The Orlando Democrat says she hit the milestone last week as lawmakers returned to Tallahassee for the start of the 2026 Legislative Session.

Term-limited in the House, Eskamani is running in 2027 to replace Orlando Mayor Buddy Dyer, who is not running for re-election.

“This campaign is powered by everyday Orlandoans who believe our city can be more affordable, more connected, and safer for everyone,” Eskamani said in a statement.

“Raising over one million dollars from thousands of grassroots donors sends a clear message: people are ready for leadership that listens, leads with integrity, solves problems, and puts community first. Together, we’re building a movement that reflects the heart of Orlando and delivers real results for working families.”

Her campaign has given out 900 yard signs and knocked on more than 33,000 doors in the city, according to a press release.

So far, no other established candidates have filed to run against Eskamani, although she has drawn her first competitor on the ballot: Abdelnasser Lutfi.

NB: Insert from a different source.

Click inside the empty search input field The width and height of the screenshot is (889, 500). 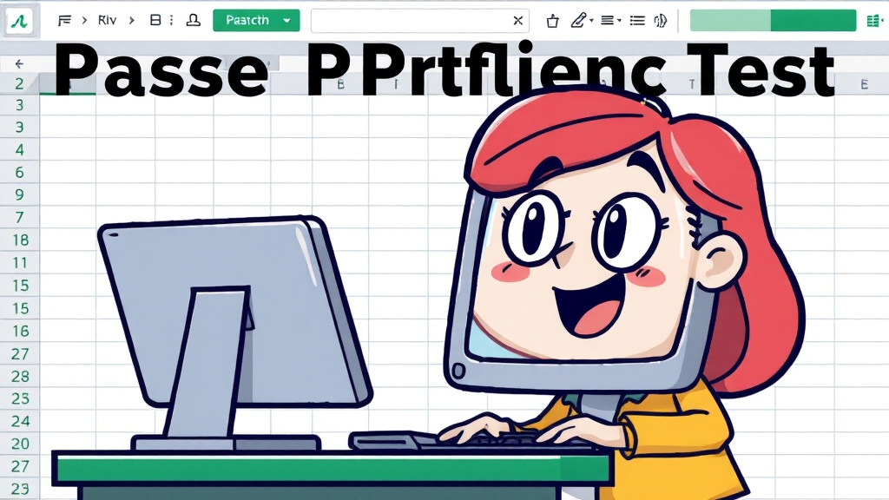tap(408, 20)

Lutfi, who filed to run for Mayor in late December, was not immediately available when reached for comment Monday afternoon.

Eskamani and Lutfi are running to replace Dyer, the longest-serving Mayor in Orlando’s history. Dyer was first elected in 2003.

Eskamani also said she is launching a podcast called “Twinning with Anna and Ida” with her twin sister. 

Every episode will unpack economic public policy issues that are critically important to everyone, but aren’t always well understood by the vast majority of people — often because they have been made intentionally opaque by politicians and the corporations who fund them to benefit from the complex system,” a press release said.

“But they will also have some fun along the way, from exposing a ‘grift of the month’ in Florida politics to exploring the punk rock scene in Orlando.”